空気人形は魂をもったダッチワイフが持ち主が働きにでてる間に外出してフラついたりビデオ屋でバイトしたりするうちに人間に憧れてまねごとをしてみるも結局人形でしかなかった、みたいなかわいそうな話。なんか会社の近所がでてきてそういえば撮影してたっけな〜とか思いました(あすことは別につい最近会社の裏のほうにある黒いビル全部使って中国人らしき人たちが大掛かりな撮影してて主演俳優とおぼしき端正なマスクの男ふたりが街道側に向けられた椅子[もっと休めるとこにしてやれよ…と思った]に座ってきまり悪そうに下向いてた)。「自分の理想とする幸せ」をジオラマよろしく再現することでどうにか精神の均衡を保って暮らしてるうだつのあがらん男が魂をもってしまうダッチワイフの持ち主なんですが、「自分の思い通りにすること」は自分が愛しいだけで相手はいらないと同義なので意志をもったダッチワイフは当然逃げてくわけですけども、バイト先のやさしい男も実は元カノをダッチワイフに投影してるふうなことが描かれる。この前のミレー画回でダリが「晩鐘」に自身の出生後の苦悶(ダリが生まれる前に死んだ長男につけられてたサルバドールという名前がそのままつけられたことから、両親は自分自身ではなく自分を通して死んだ長男を愛していたのだ、自分は愛されていないのだという愛情飢餓・孤独・恐怖感トラウマ)を投影して怯えた件やってましたけど、人は愛を欲する対象からの愛の不在に意志ではどうにもならないほどに生を左右されてしまうものなんだなー…とぼんやり思った。空気人形では魂をもったダッチワイフはそれを自覚してて、だれかに抱かれるたびにワタシは代用品…だれかの代わり…ていう心のつぶやきが挿入されますけど、代用品ていう意識を捨てないと代用品じゃなくなったときに生きていけないよ、ということなんすかね。ダッチワイフ側だけじゃなくそれを使う男についても、人を「誰かの代わり」に扱うことはオナニーと同じでいずれ破綻するよ、みたいな。

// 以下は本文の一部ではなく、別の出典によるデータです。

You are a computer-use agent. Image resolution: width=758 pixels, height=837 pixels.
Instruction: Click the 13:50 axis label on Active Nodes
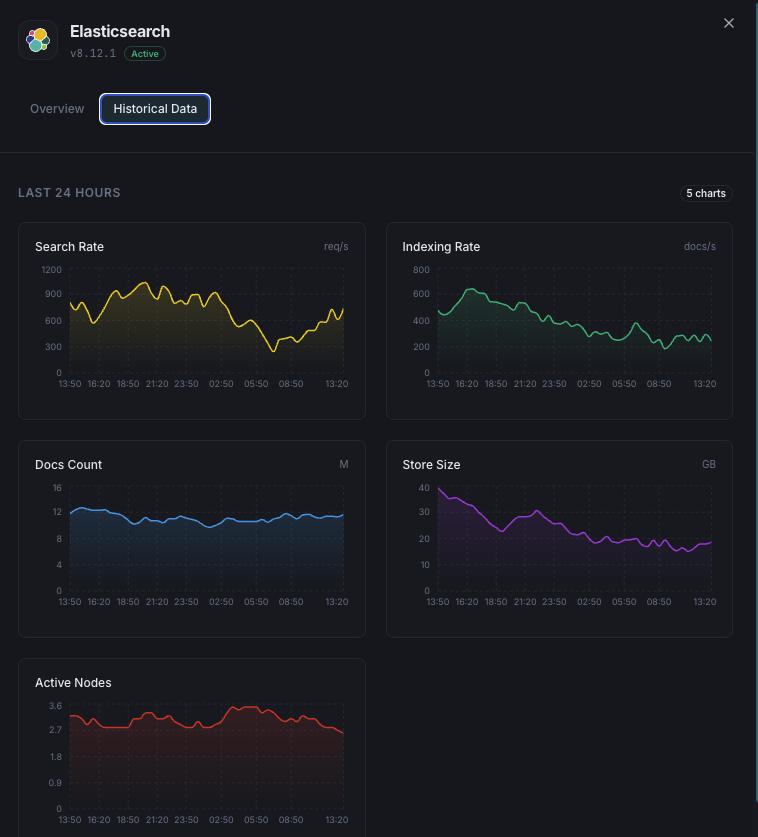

バタフライエフェクト3は意外にもこわい子映画だった。こわい子物語的にはバタフラ3→エスター→ちいさな悪の華の順でみるとこどもこわいがいいかんじに増すと思う。特にバタフラ3とエスターはどういうわけか火事設定で共通してるし。しかし生まれ変わっても異常人格っていろいろ悲惨な気も。なんか最近のハリウッドのホラーもののネタってポンニのエロ漫画風の設定なこと多くね?いいですけどさ。ベタで笑えるし。ちなみにバタフラシリーズは今回はじめて鑑賞で今までやったやつはさっぱりしりません。